Passage for review:
§

The ability of each kind of plant and animal to produce so many varieties has ensured that this world is a rich and varied place. That even extends to human cultures, which are in large measure built upon the local foods they can grow. Asians—whose life revolves around seasonal typhoons and flooded fields—enjoy rice, while Latin Americans—who live in the relatively dry, temperate zone—love maize and beans. People living in South America’s cold Andes Mountains feast on cassava, while people living in the sweltering, nutrient-poor jungles of Papua New Guinea thrive on taro.
Today, with our efficient transportation network, we can pick and choose from all these options and create new combinations never dreamed of before. The potential remains unlimited, literally. The Creator knew this ahead of time and planned for it. Like a Father who already knows all the possibilities in the kitchen, He laid out the tools and ingredients and waited to see what His children would do with them.
God didn’t just create different kinds of food; He created incredible variety within the same kinds. And this variety is much greater than you might realize. Take the cruciferous family. (They get this unusual name from the flowers of these plants, which have four petals that look like a crucifix or cross.) You’re probably familiar with one of the most popular vegetables in this family, broccoli, which finds its way into soups and casseroles at your church potluck dinner (and is quite tasty roasted with some olive oil, salt, and pepper). But did you know cauliflower, cabbage, kale, bok choy, collard greens, kohlrabi, Brussels sprouts, turnips, and watercress belong in the same family?
This wide collection of vegetables is commonly known as the cabbage family. If you don’t like one variety, perhaps you’ll enjoy the other—and each one offers similar health benefits. God was looking out for those picky kids who never grew up!

§

Data extract:
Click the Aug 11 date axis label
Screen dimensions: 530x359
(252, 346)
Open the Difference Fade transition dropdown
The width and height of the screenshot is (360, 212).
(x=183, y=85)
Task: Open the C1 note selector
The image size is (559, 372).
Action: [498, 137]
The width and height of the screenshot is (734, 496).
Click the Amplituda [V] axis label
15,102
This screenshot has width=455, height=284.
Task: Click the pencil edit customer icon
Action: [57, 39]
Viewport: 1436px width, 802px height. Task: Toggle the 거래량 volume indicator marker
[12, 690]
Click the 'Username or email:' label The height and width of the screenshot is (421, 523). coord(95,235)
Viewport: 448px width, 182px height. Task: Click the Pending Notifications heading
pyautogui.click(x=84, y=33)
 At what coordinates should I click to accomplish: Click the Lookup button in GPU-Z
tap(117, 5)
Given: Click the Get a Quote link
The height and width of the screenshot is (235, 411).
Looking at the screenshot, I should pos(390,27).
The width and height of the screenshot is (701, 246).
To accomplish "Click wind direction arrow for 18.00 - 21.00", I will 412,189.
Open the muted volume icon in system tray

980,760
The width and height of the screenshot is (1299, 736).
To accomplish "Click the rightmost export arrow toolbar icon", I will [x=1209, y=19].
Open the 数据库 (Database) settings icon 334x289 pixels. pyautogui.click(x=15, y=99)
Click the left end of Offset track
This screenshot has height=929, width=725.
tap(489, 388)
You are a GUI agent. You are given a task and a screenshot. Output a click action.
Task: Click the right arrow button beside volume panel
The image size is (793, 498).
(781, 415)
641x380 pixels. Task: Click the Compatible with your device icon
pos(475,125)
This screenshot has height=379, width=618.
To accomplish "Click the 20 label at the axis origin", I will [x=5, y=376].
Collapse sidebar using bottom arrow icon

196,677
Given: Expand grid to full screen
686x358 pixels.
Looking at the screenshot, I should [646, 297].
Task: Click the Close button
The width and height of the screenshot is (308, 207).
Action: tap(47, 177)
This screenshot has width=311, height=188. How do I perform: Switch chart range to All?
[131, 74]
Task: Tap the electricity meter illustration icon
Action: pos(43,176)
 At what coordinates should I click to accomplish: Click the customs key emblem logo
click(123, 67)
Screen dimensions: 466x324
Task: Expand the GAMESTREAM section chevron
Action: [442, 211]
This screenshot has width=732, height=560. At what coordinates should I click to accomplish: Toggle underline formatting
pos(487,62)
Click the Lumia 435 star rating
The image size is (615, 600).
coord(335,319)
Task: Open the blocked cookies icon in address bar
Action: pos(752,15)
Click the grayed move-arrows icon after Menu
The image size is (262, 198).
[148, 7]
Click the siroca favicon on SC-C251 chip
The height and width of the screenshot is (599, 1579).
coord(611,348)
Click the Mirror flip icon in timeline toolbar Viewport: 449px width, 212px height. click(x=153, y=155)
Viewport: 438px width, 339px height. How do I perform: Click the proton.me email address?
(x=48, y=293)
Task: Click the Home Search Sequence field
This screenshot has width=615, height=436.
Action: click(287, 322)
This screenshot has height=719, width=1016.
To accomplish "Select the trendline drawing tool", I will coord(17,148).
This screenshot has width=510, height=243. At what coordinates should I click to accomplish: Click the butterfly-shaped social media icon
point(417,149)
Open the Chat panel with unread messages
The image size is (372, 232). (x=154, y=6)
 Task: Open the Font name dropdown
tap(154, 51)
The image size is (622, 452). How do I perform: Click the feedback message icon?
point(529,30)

§

Problems and tasks:
1. List each food that the passage on food variety says a particular group of people eats.
2. According to the passage on food variety, where does the cruciferous family get its name?

Solved tasks:
1. Rice, maize, beans, cassava, taro

2. From the plants' flowers, which have four petals that look like a crucifix or cross.